Mark Cook currently is the director of editorial content and Bucs beat writer and has written for PewterReport.com since 2011. Cook has followed the Buccaneers since 1977 when he first began watching football with his Dad and is fond of the 1979 Bucs team that came within 10 points of going to a Super Bowl. His favorite Bucs game is still the 1979 divisional playoff win 24-17 over the Eagles. In his spare time Cook enjoys playing guitar, fishing, surfing and family time at the beach. In addition, Cook can be found in front of a television or in Doak Campbell any time the FSU Seminoles are playing. Cook is a native of Pinecrest in Eastern Hillsborough County and has written for numerous publications including the Tampa Tribune, In the Field and Ya'll Magazine. Cook can be reached at [email protected]
Is he running for President? Sounds like the round around answer to the question.
PR could have interviewed any of us and received some specific reasons for the firing other than the standard. “what’s best for the team” Glazer remark.
While I don’t want the Glazers to act like Jerry Jones constant seeking out the camera and talking to the media; I would like for them to be a little more accessible and open with the fans.
Wouldn’t it be a hoot if Joel said, “Lovie was insubordinate and stubborn just like Tony Dungy. We told Lovie he needed to get rid of his kid and high school coach and he refused. We told Lovie not to sit on that lead in Washington, but he refused. We told Lovie to do a lot of things that his failure to do so cost us some games. The only directive he followed, and he almost blew that, was to tank the Saints game in 2014 to get Jameis.”
@scubog, that’s a good way to make sure people will only want to work for the Glazers as a last resort. I mean, we are darn close to that already, but once you start publicly dumping on former employees you go to the very bottom of the barrel as a team coaches or players want to work for. One of Lovie’s most unpleasant traits was looking at a roster of defensive players that he mostly hand picked and blaming them for not playing better. The Glazers chose not to go that route with the coach they hand picked, and I’m glad they took the high road even as Lovie’s pals in the league and media continue to make excuses for a guy who put the least competitive Buccaneer teams of my adult life out on the field for 2 years
I was being sarcastic. Of course they wouldn’t say anything like that. If you think Lovie was bad, you should have witnessed Leeman Bennett and Richard Williamson.

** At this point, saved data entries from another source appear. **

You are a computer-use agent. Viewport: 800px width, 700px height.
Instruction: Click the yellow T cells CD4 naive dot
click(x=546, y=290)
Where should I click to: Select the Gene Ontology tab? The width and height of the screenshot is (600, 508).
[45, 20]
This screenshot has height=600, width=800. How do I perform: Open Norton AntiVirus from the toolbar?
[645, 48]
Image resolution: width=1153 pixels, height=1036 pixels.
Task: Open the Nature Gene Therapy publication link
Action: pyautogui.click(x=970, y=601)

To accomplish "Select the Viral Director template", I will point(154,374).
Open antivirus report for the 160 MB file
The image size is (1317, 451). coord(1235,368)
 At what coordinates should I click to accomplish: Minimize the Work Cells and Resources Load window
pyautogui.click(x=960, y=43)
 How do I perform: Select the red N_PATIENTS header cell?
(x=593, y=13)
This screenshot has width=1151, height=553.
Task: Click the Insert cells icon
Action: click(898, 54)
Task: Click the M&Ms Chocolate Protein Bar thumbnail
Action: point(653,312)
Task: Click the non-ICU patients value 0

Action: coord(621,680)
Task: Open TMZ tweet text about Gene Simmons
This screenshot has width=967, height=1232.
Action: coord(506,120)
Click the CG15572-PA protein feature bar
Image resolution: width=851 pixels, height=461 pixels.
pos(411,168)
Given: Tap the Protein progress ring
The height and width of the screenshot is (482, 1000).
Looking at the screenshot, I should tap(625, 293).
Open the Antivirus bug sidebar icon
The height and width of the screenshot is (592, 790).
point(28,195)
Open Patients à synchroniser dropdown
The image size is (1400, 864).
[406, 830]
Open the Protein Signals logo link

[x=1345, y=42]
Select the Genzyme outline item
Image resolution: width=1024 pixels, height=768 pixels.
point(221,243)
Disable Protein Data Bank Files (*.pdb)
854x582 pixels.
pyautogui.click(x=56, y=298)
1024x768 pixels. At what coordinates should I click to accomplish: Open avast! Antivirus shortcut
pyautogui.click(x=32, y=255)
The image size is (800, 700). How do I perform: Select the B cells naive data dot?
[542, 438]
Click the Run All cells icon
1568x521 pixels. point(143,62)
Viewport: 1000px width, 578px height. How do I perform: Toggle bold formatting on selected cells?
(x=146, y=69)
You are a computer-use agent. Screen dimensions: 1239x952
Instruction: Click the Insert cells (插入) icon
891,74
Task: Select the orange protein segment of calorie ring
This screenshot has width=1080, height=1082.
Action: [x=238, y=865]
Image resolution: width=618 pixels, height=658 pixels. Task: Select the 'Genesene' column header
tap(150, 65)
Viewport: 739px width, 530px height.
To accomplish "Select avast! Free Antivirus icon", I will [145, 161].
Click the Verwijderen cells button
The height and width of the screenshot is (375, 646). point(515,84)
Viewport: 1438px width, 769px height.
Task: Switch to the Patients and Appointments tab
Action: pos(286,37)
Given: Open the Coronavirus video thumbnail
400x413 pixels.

I remember meeting Leeman and he seemed intimidated by me. My wife and cat are not even intimidated by me.
apologies for not catching the sarcasm. i probably should have read all the way through to the tank for jameis remark and i probably would’ve caught on, but i just went into rebuttal mode halfway through. i also frequent other fan sites where similar comments abound without a hint of irony, so i kinda pounced on it
You obviously are young if that was the least competitive team of your adulthood. There have been many worse over the last 40 years.
i was a fan when younger, but i don’t think my 9 or 11 year old self measures up as an analyst of football to grown-up me. I am well versed on team history, but my adulthood more or less coincides with year 2 of the dungy era – a good run relative to the first 2 decades, to be sure, but post-mckay has not been a whole lot worse than post-gruden. i still think Lovie might be the pound-for-pound least competitive coach ever when you consider that the bennetts and williamsons had no salary cap or free agency to ease the talent differential. it just shouldn’t be possible in 2014 and 2015 to take teams completely out of the game by halftime as frequently as opponents did to Lovie’s bucs.